◆ Records supplied:
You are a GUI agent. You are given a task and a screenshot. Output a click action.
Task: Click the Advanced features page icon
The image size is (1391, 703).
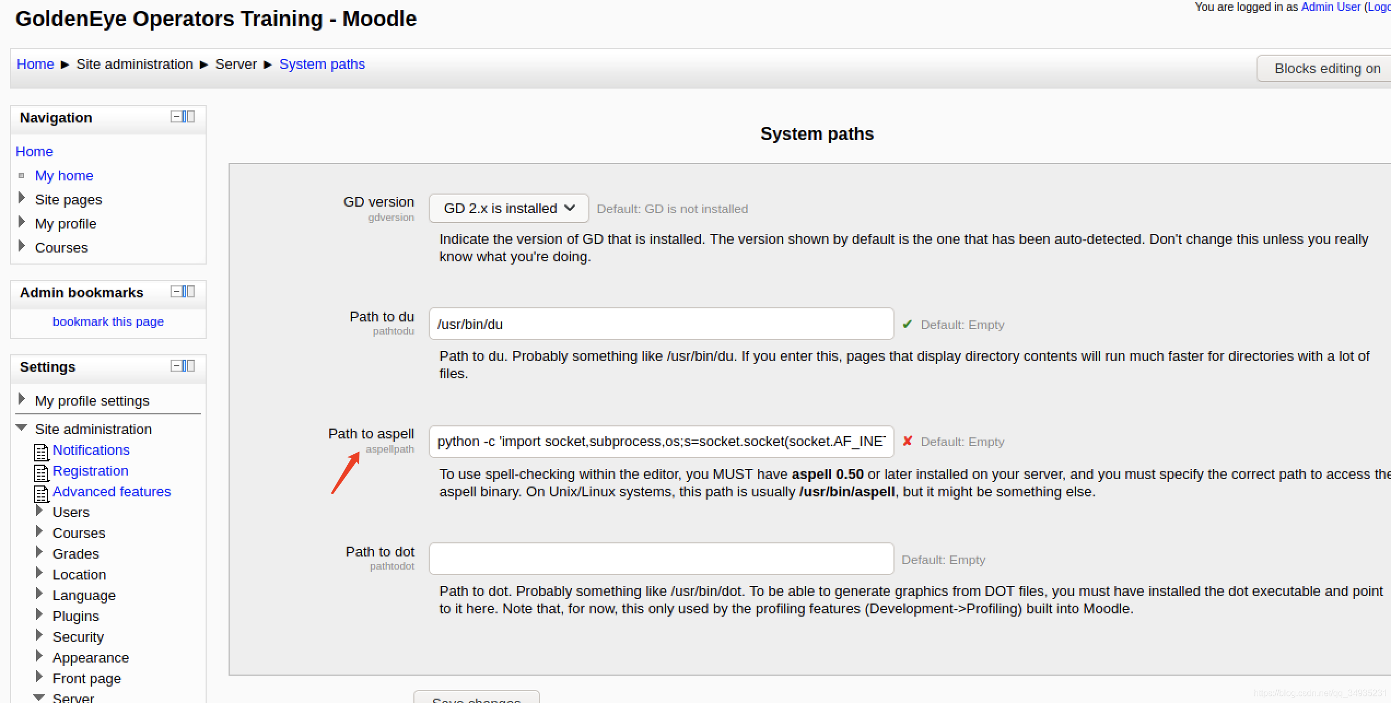click(x=42, y=493)
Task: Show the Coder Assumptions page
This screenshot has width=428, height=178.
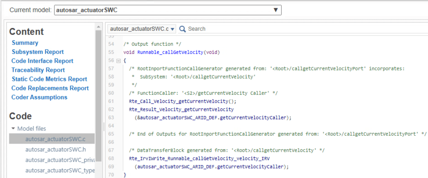Action: (x=39, y=97)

◆ About this exercise: Take the line containing "Task: Show the Coder Assumptions page" and every line after it up to the end of the entries, and quote them exactly. Both ends count; the pictures do not.

◆ Answer box:
Task: Show the Coder Assumptions page
This screenshot has width=428, height=178.
Action: (x=39, y=97)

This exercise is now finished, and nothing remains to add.